Tip 6: Bake a batch.
Instead of frying your potato latkes, bake them. Reducing the amount of oil you use will reduce the fat and calories you consume. The same goes for turkey; it’s healthier to keep it traditionally roasted.
Tip 7: It’s all gravy.
When it comes to gravy, ditch the canned versions, which are often loaded with salt and fat. Before serving your homemade gravy, chill it for a bit to allow the fat to float to the top, skim it off, and reheat for your guests to enjoy.
Tip 8: Deconstruct your pumpkin pie.
Make your pumpkin pie healthier without sacrificing taste. Create a pumpkin pie parfait starting with raw pumpkin puree mixed with cinnamon, ginger, nutmeg, and vanilla. Sweeten your pumpkin pie puree with a ripe persimmon or a few dates that have been soaked for a couple of hours. Blend it all together, and then spoon your pumpkin pie filling into individual cups, layering with low-fat vanilla yogurt. Top it with a sweet crumble made with oats, whole-wheat flour, cinnamon, and a spoonful of brown sugar.
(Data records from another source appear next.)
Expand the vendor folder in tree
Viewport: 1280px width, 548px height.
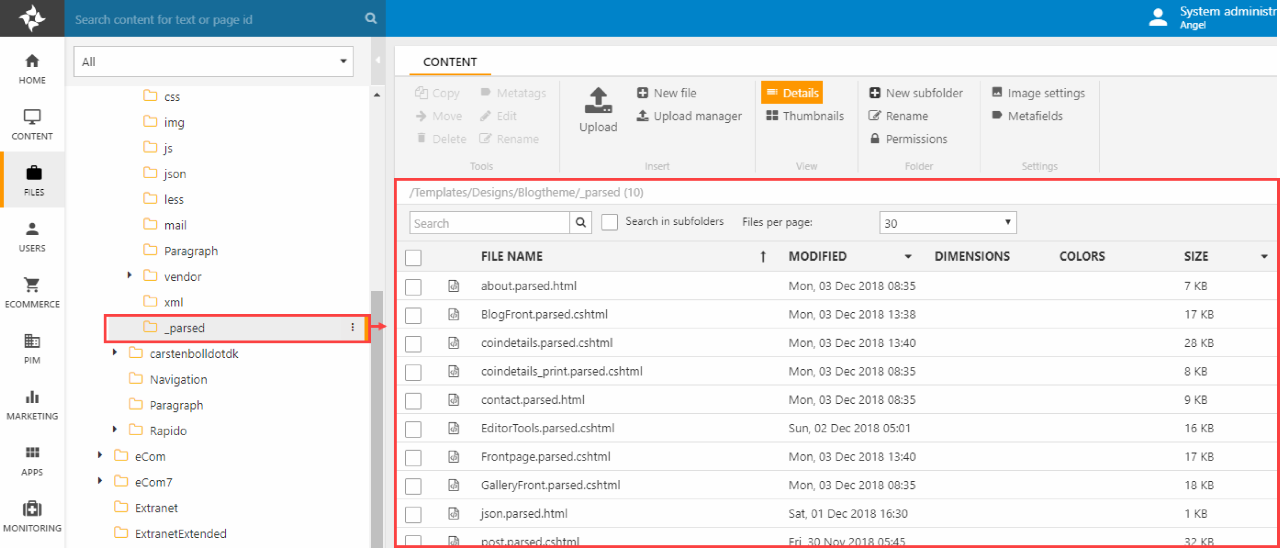coord(130,275)
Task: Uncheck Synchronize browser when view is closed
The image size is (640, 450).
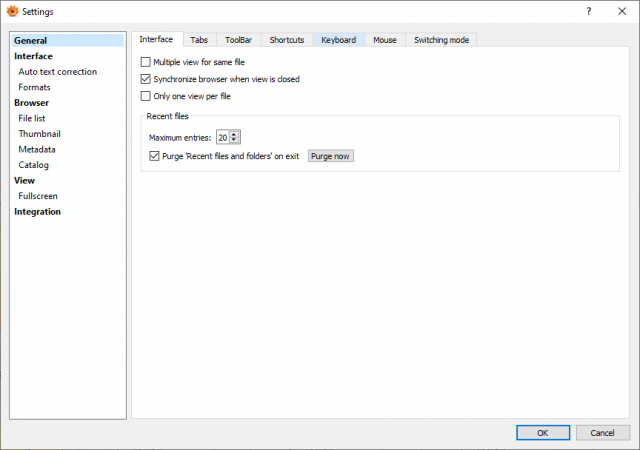Action: tap(145, 79)
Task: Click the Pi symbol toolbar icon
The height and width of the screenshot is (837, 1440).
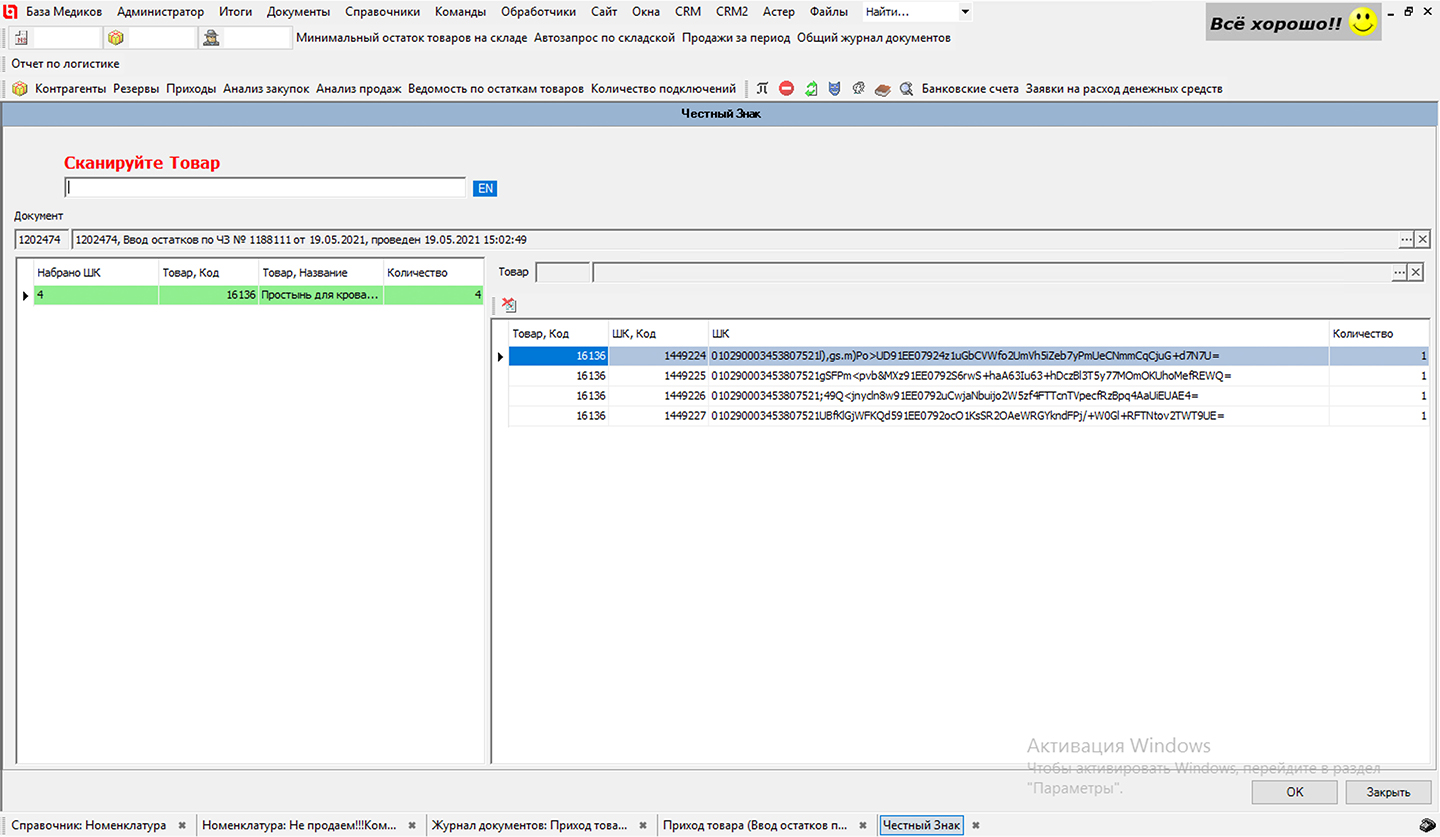Action: click(x=762, y=89)
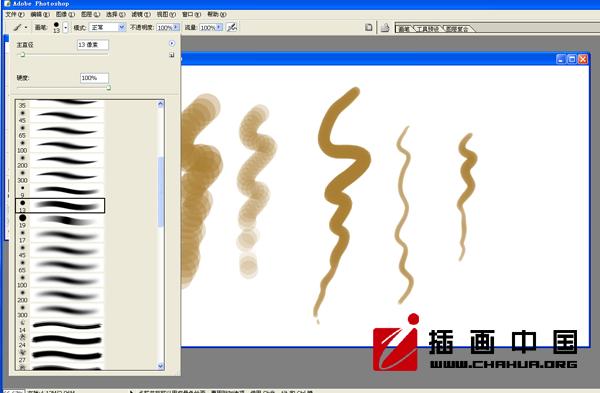Toggle the airbrush icon in options bar
This screenshot has width=600, height=393.
pos(232,28)
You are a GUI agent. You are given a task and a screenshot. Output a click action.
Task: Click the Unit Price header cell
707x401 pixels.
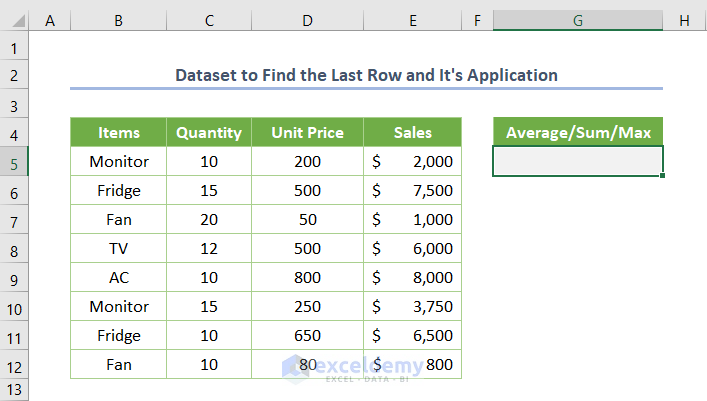(x=306, y=133)
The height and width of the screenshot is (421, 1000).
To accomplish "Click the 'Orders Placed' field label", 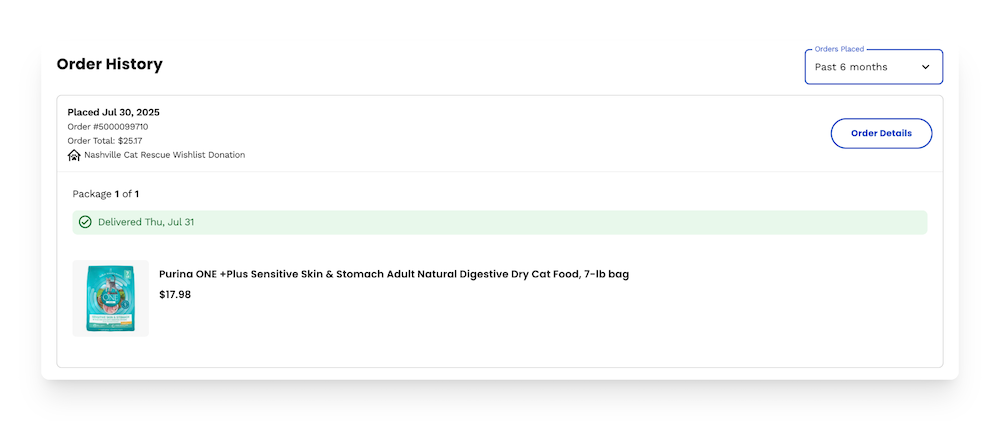I will pos(838,49).
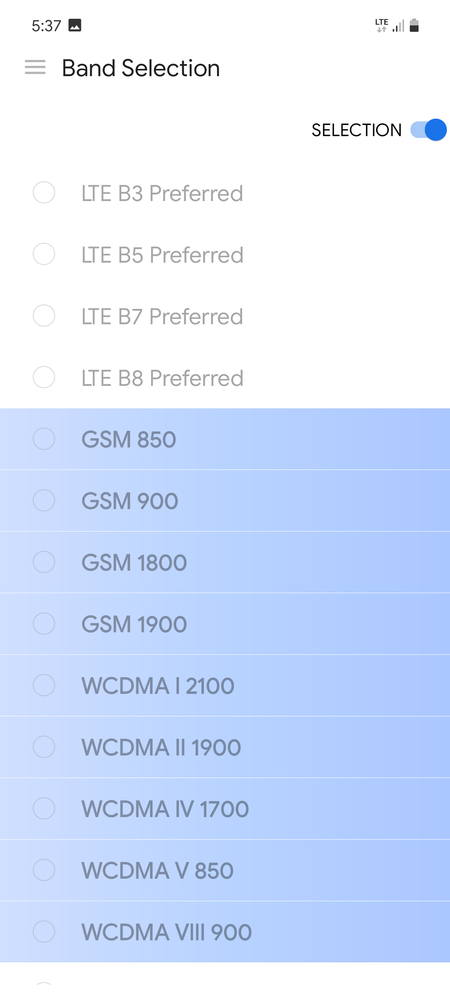This screenshot has height=999, width=450.
Task: Select the WCDMA V 850 option
Action: pyautogui.click(x=225, y=870)
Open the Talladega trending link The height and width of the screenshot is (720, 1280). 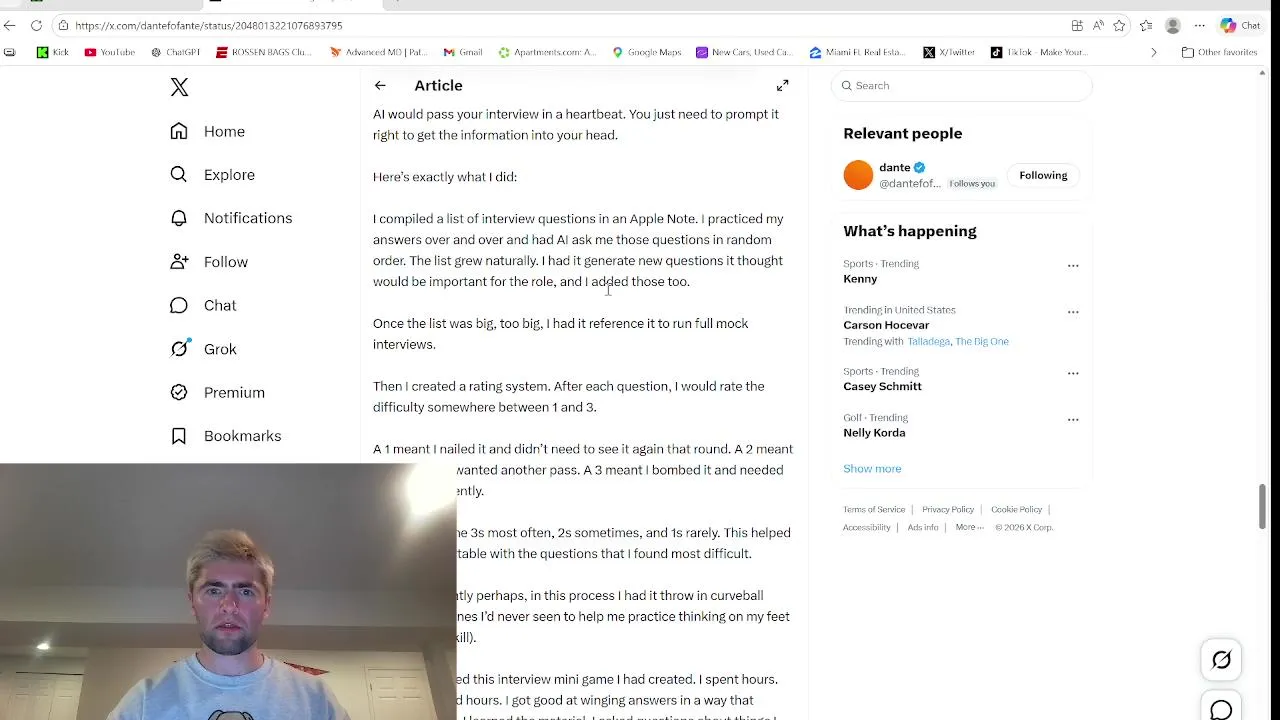tap(927, 342)
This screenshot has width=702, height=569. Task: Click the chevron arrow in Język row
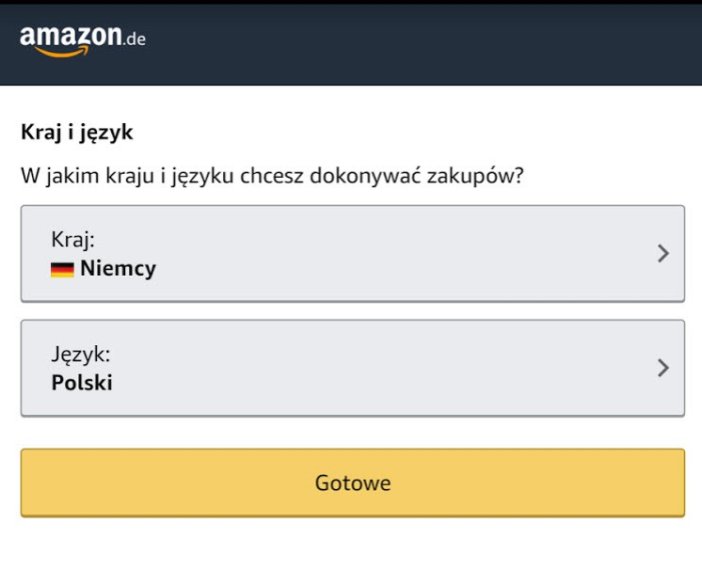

Make sure you are packing your plate with plenty of whole grains, fruits, and vegetables. Mindfully enjoy your food to avoid overeating, and try to wait 10 minutes before going back for seconds. If you need help planning healthy meals based on your nutritional needs, schedule a consultation with a Baylor St. Luke’s Medical Group primary care physician or nutritionist. We wish you a healthy and happy holiday season!